Don't get me started on the idea that highly concentrated sound waves can have any effect on someone's genetics; it's just as bad as the 'gamma ray splicing' an episode before but possibly even more ignorant of physics and biology. No, what's even worse than this, and infinitely stupider, is that this causes Mark Gatiss to transform into a giant scorpion capable of sucking out people's "life energy". There's some interesting rumination by the Doctor on how a long life is overrated and that your time is exactly what you make of it, and from Lazarus about the need for progress and the value of change, but I think this message would have been infinitely more effective if they'd done something more subtle than having Mark Gatiss occasionally transform into the Scorpion King. Regardless, how could any such creature be a throwback in the genetic makeup of humans? The last I checked the amount of common ancestry between primates and arachnids was exceedingly small, and I think if humanity had ever been capable of developing into giant unstoppable scorpion creatures then those traits wouldn't have been "rejected by evolution".
So the science, and the plot in general is, as usual, complete bunk. What about the characters? Well it's nice to see the Doctor quoting a bit of Eliot instead of the usual pop references. It's incredibly charitable of RTD's team to occasionally remind us that the Tenth Doctor is still an intellectual, not just a manic-depressive hipster with a time machine.
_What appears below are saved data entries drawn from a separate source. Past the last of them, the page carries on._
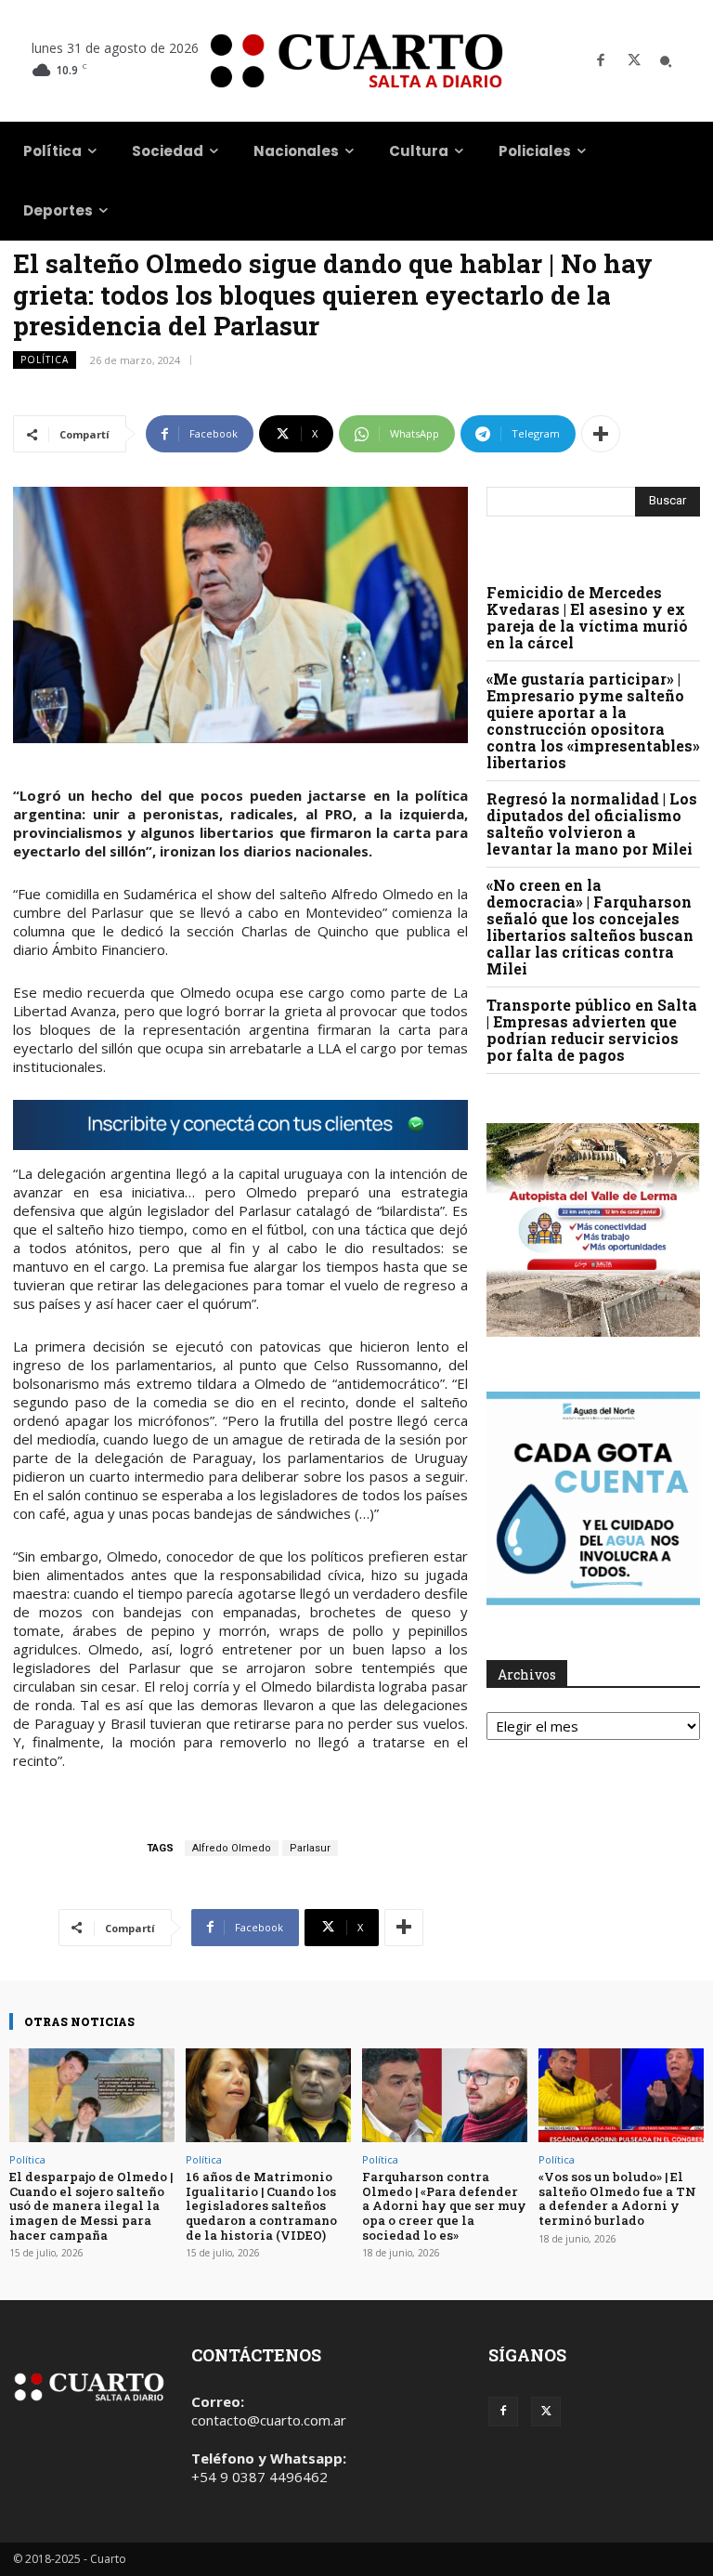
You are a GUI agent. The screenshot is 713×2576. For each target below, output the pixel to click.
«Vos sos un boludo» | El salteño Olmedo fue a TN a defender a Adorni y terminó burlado (617, 2198)
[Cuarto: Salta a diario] (356, 61)
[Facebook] (601, 61)
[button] (665, 61)
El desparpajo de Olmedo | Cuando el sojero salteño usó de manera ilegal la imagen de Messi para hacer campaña (91, 2205)
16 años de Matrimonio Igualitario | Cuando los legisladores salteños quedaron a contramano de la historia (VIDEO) (261, 2205)
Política (44, 359)
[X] (634, 61)
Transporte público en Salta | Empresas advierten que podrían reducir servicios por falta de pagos (591, 1030)
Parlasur (310, 1848)
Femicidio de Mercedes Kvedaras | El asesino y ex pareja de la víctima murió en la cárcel (587, 617)
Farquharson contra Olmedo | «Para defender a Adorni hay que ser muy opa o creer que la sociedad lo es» (444, 2205)
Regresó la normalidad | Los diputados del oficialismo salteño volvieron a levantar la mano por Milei (591, 823)
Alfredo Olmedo (231, 1848)
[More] (600, 433)
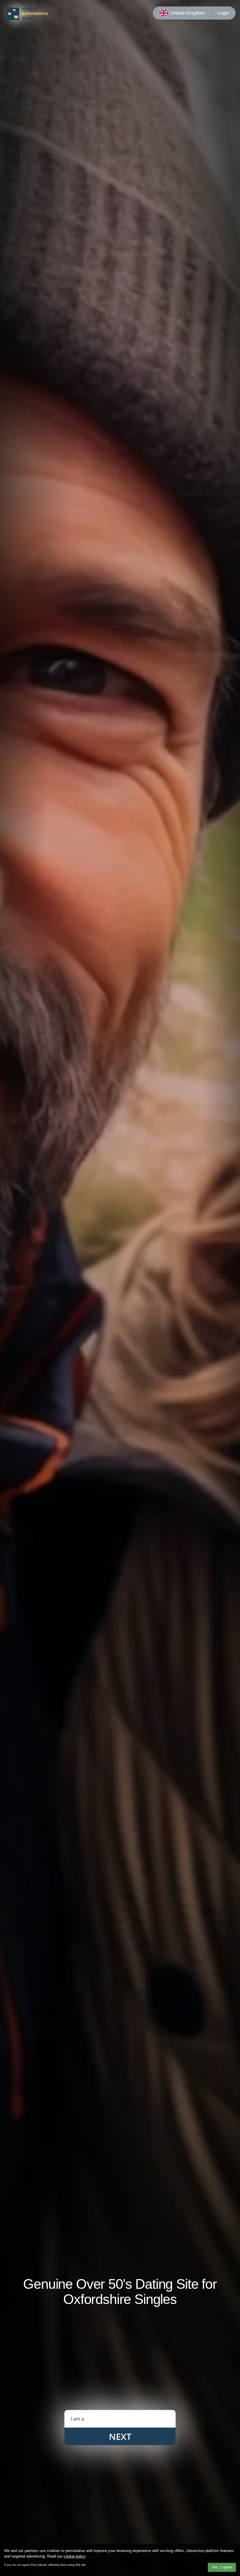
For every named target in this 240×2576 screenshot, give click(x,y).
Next (120, 2436)
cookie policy (74, 2556)
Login (223, 13)
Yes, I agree (222, 2567)
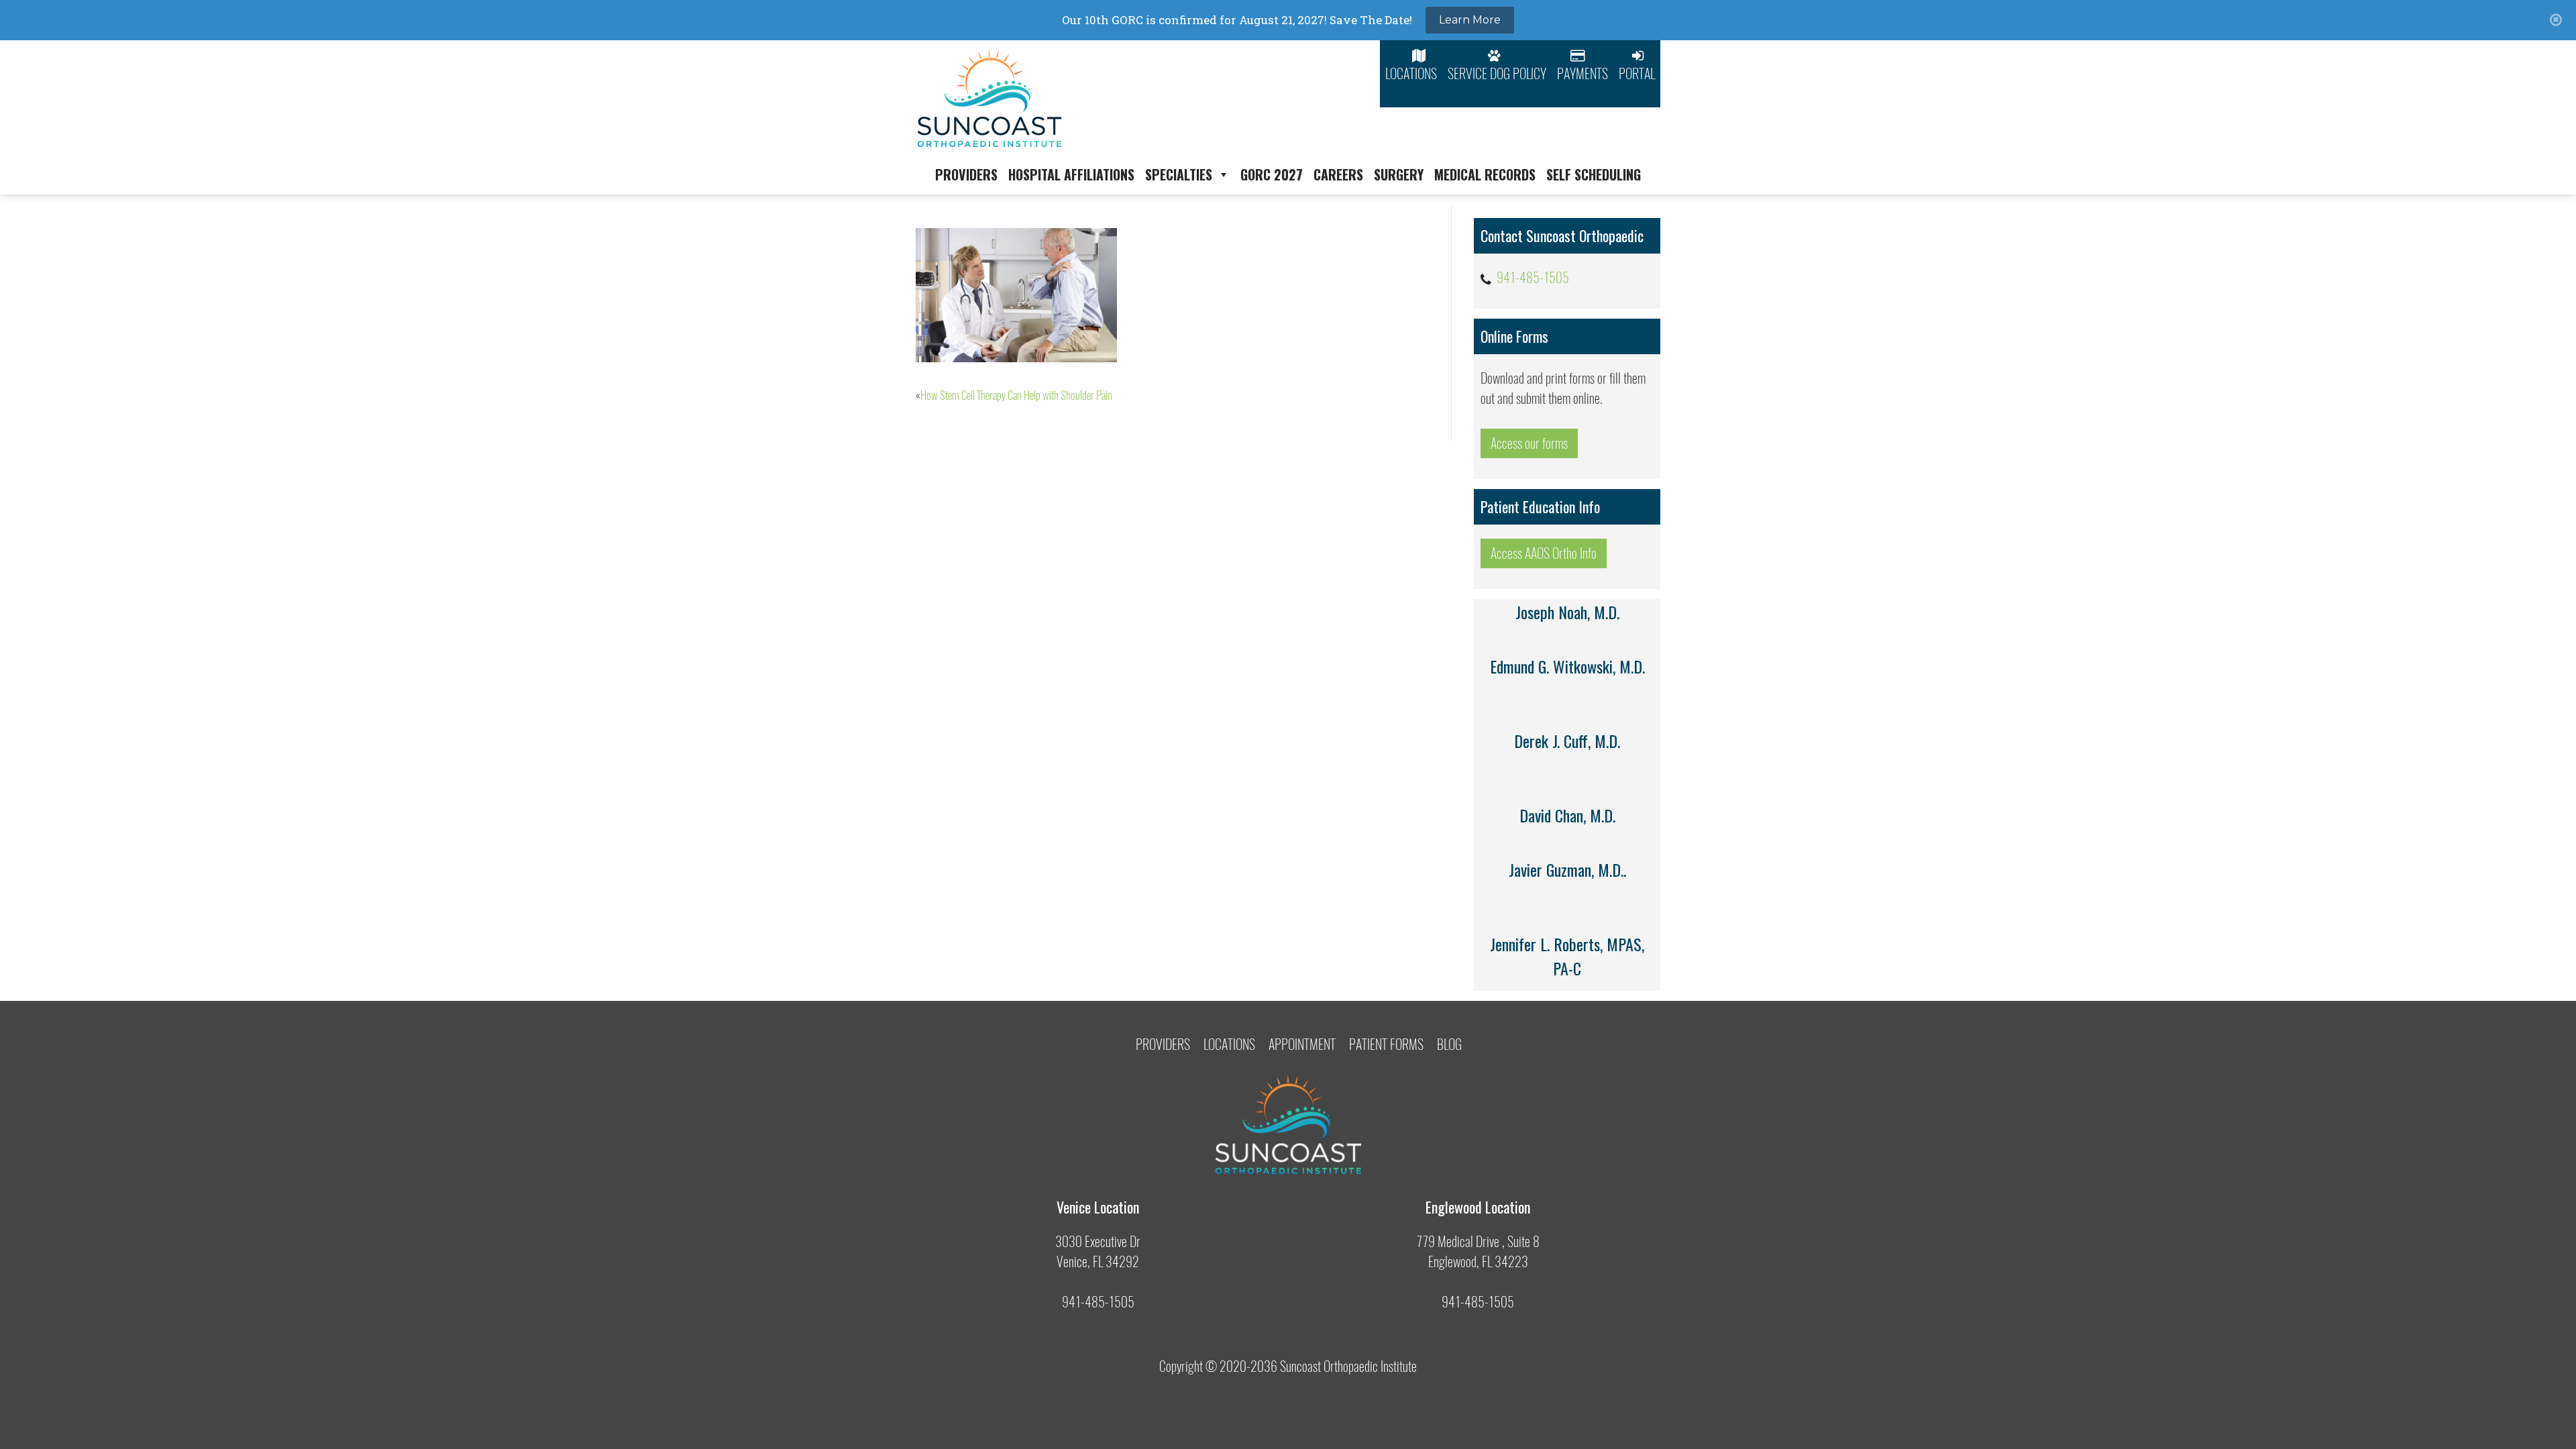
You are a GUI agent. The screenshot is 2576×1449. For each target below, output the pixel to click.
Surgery (1399, 174)
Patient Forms (1386, 1044)
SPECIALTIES (1178, 174)
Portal (1637, 73)
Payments (1582, 73)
There is, of course, far too much of the usual "monster chases the Doctor around some corridors" and while I think it's not without merit to have Lazarus as unconcerned about the fate of the individual in the wake of progress, the idea of him 'feeding' on people is a deeply tired one. Besides, haven't we already seen a de-ageing device in "The Leisure Hive"? Ever seen that one, folks? Personally I think Lazarus needed some redeeming characteristics: he's ruthless, self-obsessed, and a seedy old man to boot. It's good to see Martha remain strong and steadfast and even Tish get a moment or two of courage but the usual 'horrible old mother' routine from Francine Jones which we had already with Jackie and even saw with Donna's mum in "The Runaway Bride" reeks appallingly of the suggestion that maybe RTD needs to take his neuroses outside before he develops his storylines and characters. Then she gets dropped some suspicious hints by a man who looks like a young Gryff Rhys-Jones and we hear even more about this 'Mister Saxon' character. At least this series RTD is weaving it into the stories to an extent and not simply shoving the phrase in wherever. It's not really clear why Martha's mum immediately turns against the Doctor but it's good to see Ten-Inch get slapped regardless, even though he's pretty restrained in this one and it's nice to see the Doctor play the organ.
Overall it's very unoriginal and there's too much pointless running around, but Gatiss is good, the Doctor's a good deal more in character and if there was ever an episode to suggest that not every story needs a monster, and can even suffer for having one, this is it.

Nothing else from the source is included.